Ainsi, en huit décennies, ce sont plusieurs milliers d’églises qui ont été détruites, fermées ou profanées, et des milliers de vies brisées, témoignant d’une persécution confessionnelle d’une ampleur exceptionnelle en Asie du Sud-Est.
Le paradoxe du silence
Mais ce qui choque le plus, c’est le silence des leaders chrétiens : plutôt que de dénoncer publiquement ces violences, beaucoup préfèrent l’auto-censure, la prudence, voire le déni ; pis encore, certains hauts placés s’emploient à convaincre les médias internationaux que le « vivre-ensemble » demeure globalement acceptable, contribuant ainsi à entretenir le mythe d’une tolérance religieuse indonésienne qui se fissure pourtant sous le poids des réalités.

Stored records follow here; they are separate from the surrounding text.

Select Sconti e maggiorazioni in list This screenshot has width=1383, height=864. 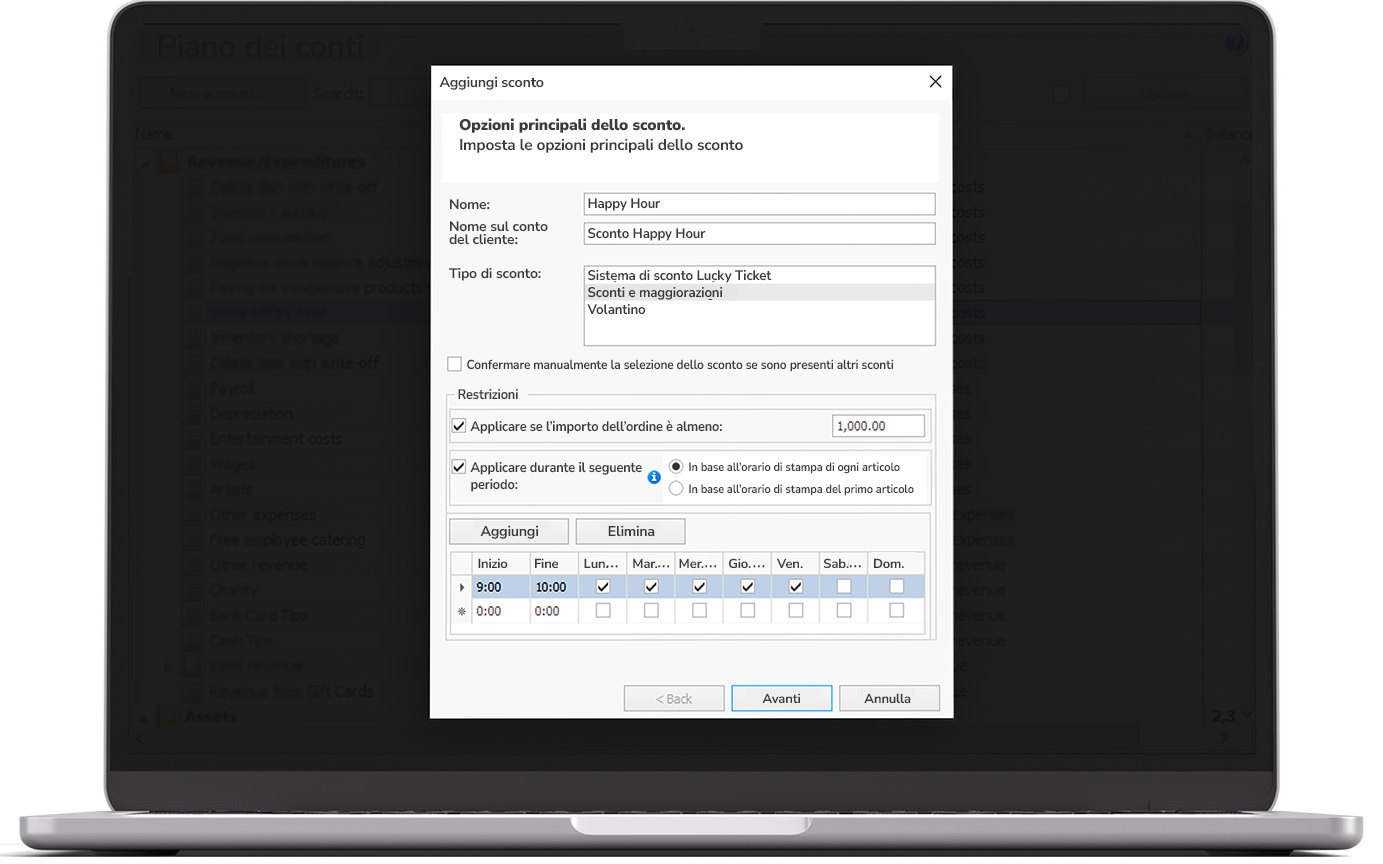point(655,293)
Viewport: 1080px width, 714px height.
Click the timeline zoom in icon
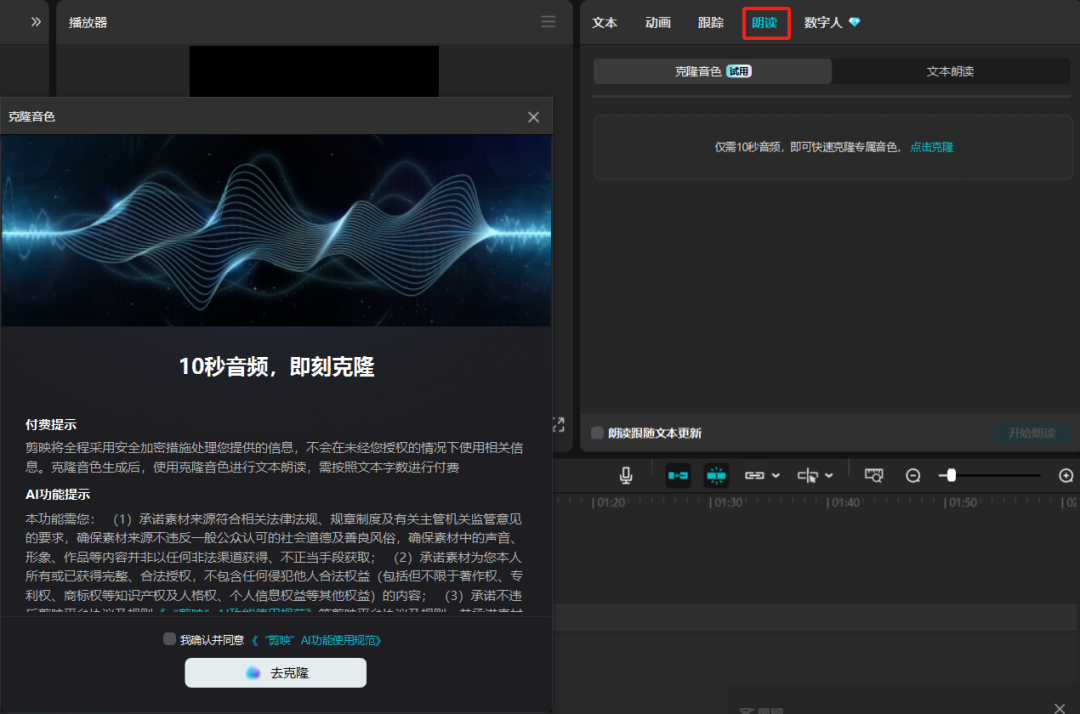pyautogui.click(x=1066, y=476)
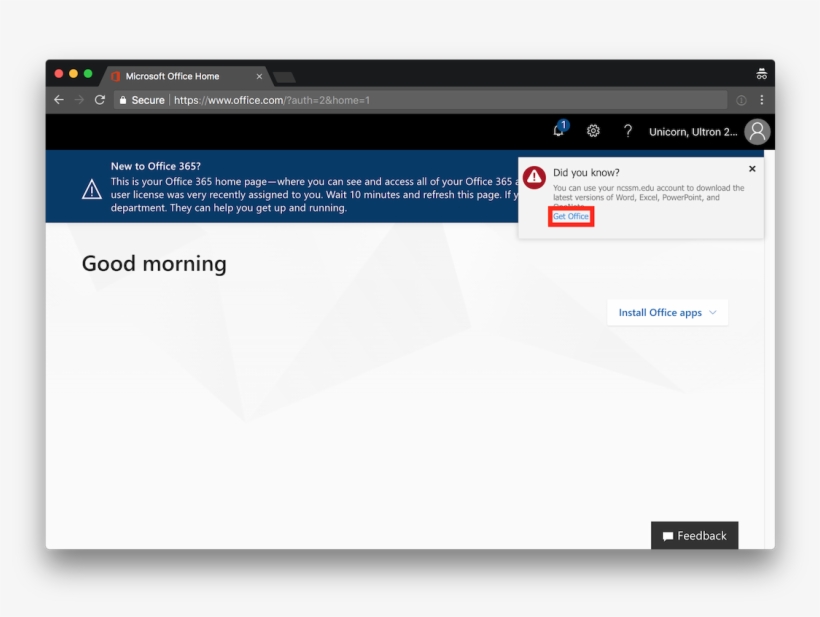This screenshot has height=617, width=820.
Task: Open the Office settings gear
Action: tap(593, 131)
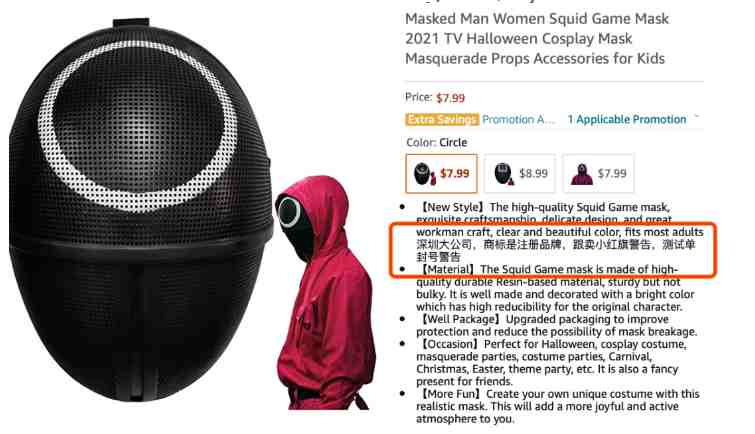Click the Material bullet point description
This screenshot has height=434, width=755.
(555, 288)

Ce paradoxe moral invisibilise la souffrance des communautés chrétiennes et empêche toute action efficace, transformant le silence en une complicité involontaire. Quel contraste avec le courage de l’évêque John Joseph au Pakistan, qui osa organiser une résistance civile non-violente réunissant à la fois les minorités et les musulmans opposés à la violence.

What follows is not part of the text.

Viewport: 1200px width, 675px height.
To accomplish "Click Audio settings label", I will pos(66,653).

Pourquoi le déni et l'inaction de la hiérarchie indonésienne ?
Trois facteurs principaux expliquent ce silence apparent, sans pour autant l’excuser.
D’abord, la pression sociale et politique : dénoncer publiquement la persécution contre les communautés chrétiennes peut entraîner de sévères représailles, mettant en danger les leaders eux-mêmes.

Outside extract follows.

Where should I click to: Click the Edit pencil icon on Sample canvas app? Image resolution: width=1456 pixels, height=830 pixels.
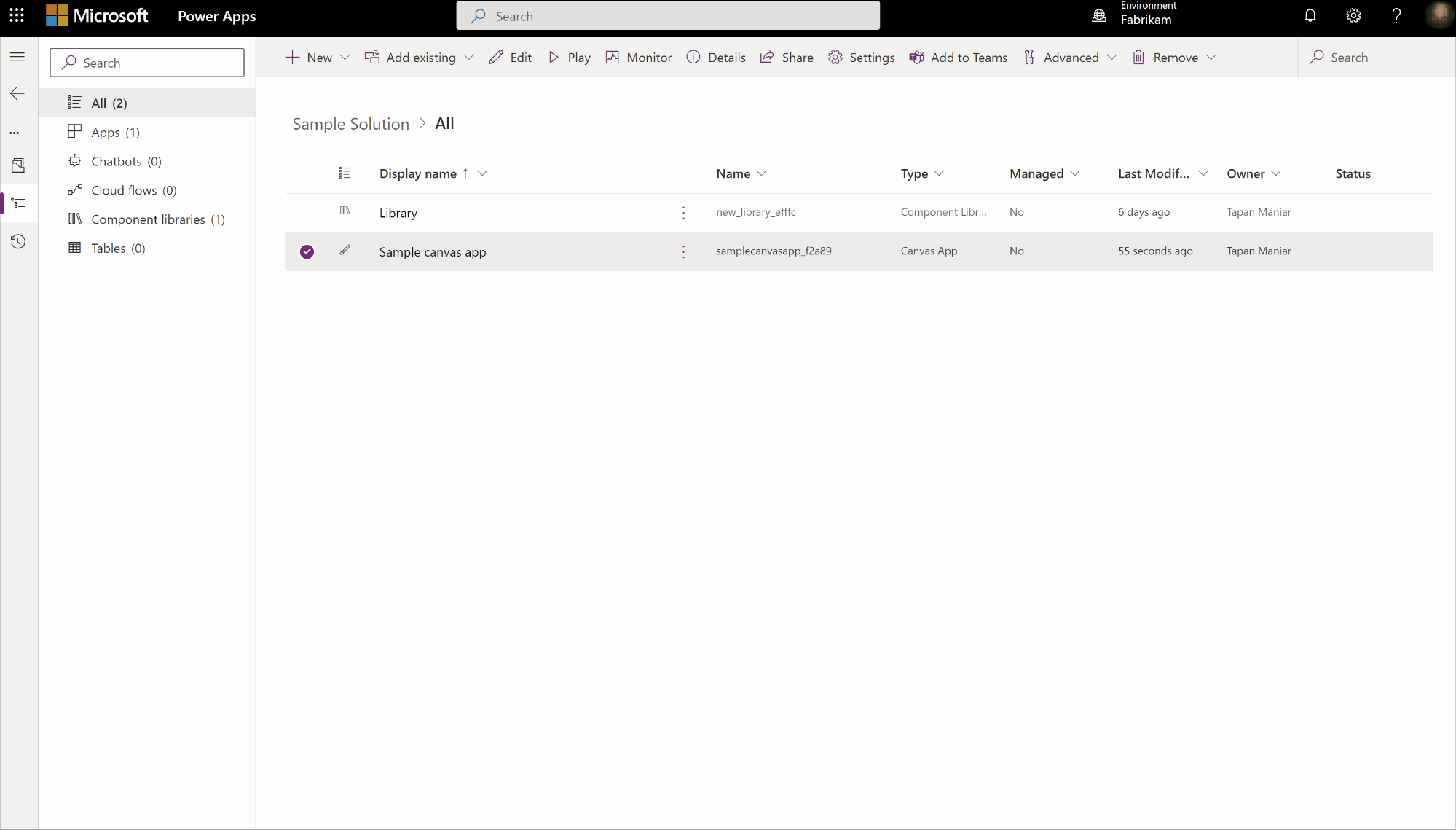pyautogui.click(x=345, y=250)
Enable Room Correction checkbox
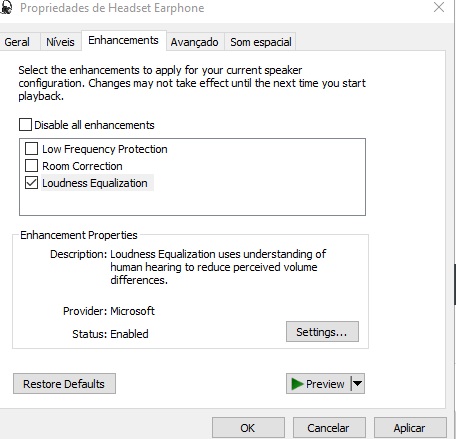456x439 pixels. click(31, 165)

Ensuite, la volonté de maintenir une coexistence pacifique : certains responsables chrétiens choisissent la prudence pour éviter d’enflammer les tensions avec la majorité musulmane.
Enfin, pour des raisons patriotiques, de nombreux responsables chrétiens choisissent de s’aligner sur le discours officiel de l’État indonésien, qui se présente comme un modèle de tolérance. Dans cette dynamique, les tensions se trouvent atténuées, voire dissimulées, afin de sauvegarder l’image internationale du pays.
Résultat : le silence s’installe. La persécution continue, et ses victimes demeurent invisibles aux yeux du monde.
L’amour et le pardon sont souvent invoqués par certains dirigeants chrétiens face aux violences et aux injustices. Pourtant, derrière ces appels à la réconciliation, ils s’abstiennent fréquemment de prendre position ferme contre les persécutions, refusant de soutenir ouvertement les victimes.
Ce discours, qui se veut noble et universel, devient alors un masque rhétorique : il protège leur image et celle de leurs institutions, tout en permettant au statu quo de perdurer. L’amour proclamé se transforme ainsi en un instrument de dissimulation, où la vertu morale affichée camoufle la peur et l’inaction, laissant les opprimés sans défense.
Une urgence morale
Ignorer la persécution des chrétiens en Indonésie revient à fermer les yeux sur une injustice persistante. Les communautés continuent de subir la fermeture de leurs églises, des intimidations et des agressions, ce qui rend d’autant plus urgent de dénoncer ces violences et d’agir pour protéger les victimes.
Certes, la Conférence des évêques indonésiens (KWI) et la Communion des Églises en Indonésie (PGI) publient périodiquement des déclarations exhortant les autorités à agir contre l’intolérance religieuse. Ces gestes constituent un premier pas, mais ils restent largement insuffisants s’ils ne sont pas accompagnés de mesures concrètes.
Pour être réellement efficace, cette prise de position doit s’accompagner d’enquêtes indépendantes, de sanctions judiciaires proportionnés, de mécanismes de protection pour les victimes ainsi que d’initiatives de prévention et de sensibilisation dans la société. Sans responsabilité claire, sans suivi institutionnel et sans engagement à long terme, le risque est grand que ces paroles restent purement symboliques et n’apportent aucun changement tangible.